Hello, and WELCOME! We're officially here!
It’s so good to finally say that out loud, and launching this during the same month as National Girls and Women in Sports Day feels perfect because women’s sport and training are having such a moment right now, with women’s sports health positioned to influence the trajectory of the women’s sports industry in 2026. Need I say less. More women are lifting, marathon-ing, run-clubbing, triathlon-ing through all seasons of life than ever before.
As a back story, this idea has been floating around my head for 3+ years (quite literally - ask my friends and family they’re probably bored of me by now 🫠😅). Women’s sport and exercise is finally getting the funding and research it deserves.
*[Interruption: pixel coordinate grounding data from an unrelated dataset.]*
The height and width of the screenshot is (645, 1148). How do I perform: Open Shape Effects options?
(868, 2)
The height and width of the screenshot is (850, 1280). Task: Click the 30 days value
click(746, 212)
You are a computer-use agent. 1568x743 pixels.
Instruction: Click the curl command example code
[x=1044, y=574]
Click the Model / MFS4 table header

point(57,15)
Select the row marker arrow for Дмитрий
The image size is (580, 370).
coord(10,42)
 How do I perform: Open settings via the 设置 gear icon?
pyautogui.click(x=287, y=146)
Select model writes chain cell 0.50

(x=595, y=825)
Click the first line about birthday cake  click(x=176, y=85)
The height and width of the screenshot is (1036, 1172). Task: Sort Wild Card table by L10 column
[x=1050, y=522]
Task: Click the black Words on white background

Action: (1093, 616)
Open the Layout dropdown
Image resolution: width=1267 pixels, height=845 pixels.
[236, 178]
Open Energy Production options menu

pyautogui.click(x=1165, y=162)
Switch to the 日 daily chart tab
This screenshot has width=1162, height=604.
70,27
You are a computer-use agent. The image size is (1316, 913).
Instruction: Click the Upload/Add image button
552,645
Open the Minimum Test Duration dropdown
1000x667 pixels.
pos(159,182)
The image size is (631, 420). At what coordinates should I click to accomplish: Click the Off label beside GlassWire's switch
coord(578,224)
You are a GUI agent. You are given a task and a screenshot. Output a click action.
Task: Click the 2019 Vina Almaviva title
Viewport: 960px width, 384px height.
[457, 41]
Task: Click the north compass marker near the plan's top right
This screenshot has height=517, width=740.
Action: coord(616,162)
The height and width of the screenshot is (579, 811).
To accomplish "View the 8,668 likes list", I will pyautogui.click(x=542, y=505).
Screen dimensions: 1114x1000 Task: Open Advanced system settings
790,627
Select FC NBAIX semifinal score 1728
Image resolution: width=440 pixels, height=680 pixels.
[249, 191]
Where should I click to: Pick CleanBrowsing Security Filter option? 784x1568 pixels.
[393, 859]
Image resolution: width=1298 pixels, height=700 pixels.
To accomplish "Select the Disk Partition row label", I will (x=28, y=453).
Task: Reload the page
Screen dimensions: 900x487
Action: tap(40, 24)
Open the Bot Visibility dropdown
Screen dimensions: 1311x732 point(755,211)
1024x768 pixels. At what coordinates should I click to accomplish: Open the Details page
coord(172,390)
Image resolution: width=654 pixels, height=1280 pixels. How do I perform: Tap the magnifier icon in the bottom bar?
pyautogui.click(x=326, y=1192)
Yet still too often the work is gatekept behind paywalls in science journals or lost amongst a sea of online overwhelm and misinformation.
My whole personal and professional life has pretty much always been focused around sports and health. I grew up “the athlete girl” (hence the name 😜)… but I know I’m one of the very few girls and women fortunate enough to have played and stayed in sport. It wasn’t until I retired from elite gymnastics and started working in professional sport that I truly experienced what the gender health and sports gap looked like.
I’ve now spent over a decade working in hospitals and professional sport, have a Masters in Sports Medicine, Exercise and Health and I’m currently undertaking a PhD focusing on women’s running health, REDs and knee surgery, as well as working with the British Journal of Sports Medicine where I turn sports medicine research into social content.
And at every sports medicine conference I go to, the same discussion always comes up:
How do we get research to athletes?
How do we translate science into practice?
How do we educate people better?
And progress is slowly happening. Women's professional sports coaches and performance staff are receiving better education and research than ever before. But sitting in those rooms, I always think… this is amazing, but what about the rest of the girls?
Because I’m still an athlete girl. And my friends are athlete girls. And most of us do not have professional support teams to guide our training and health. Instead, we have jobs, schedules, relationships, life admin, and sometimes kids. And we’re trying to live and train well around it all.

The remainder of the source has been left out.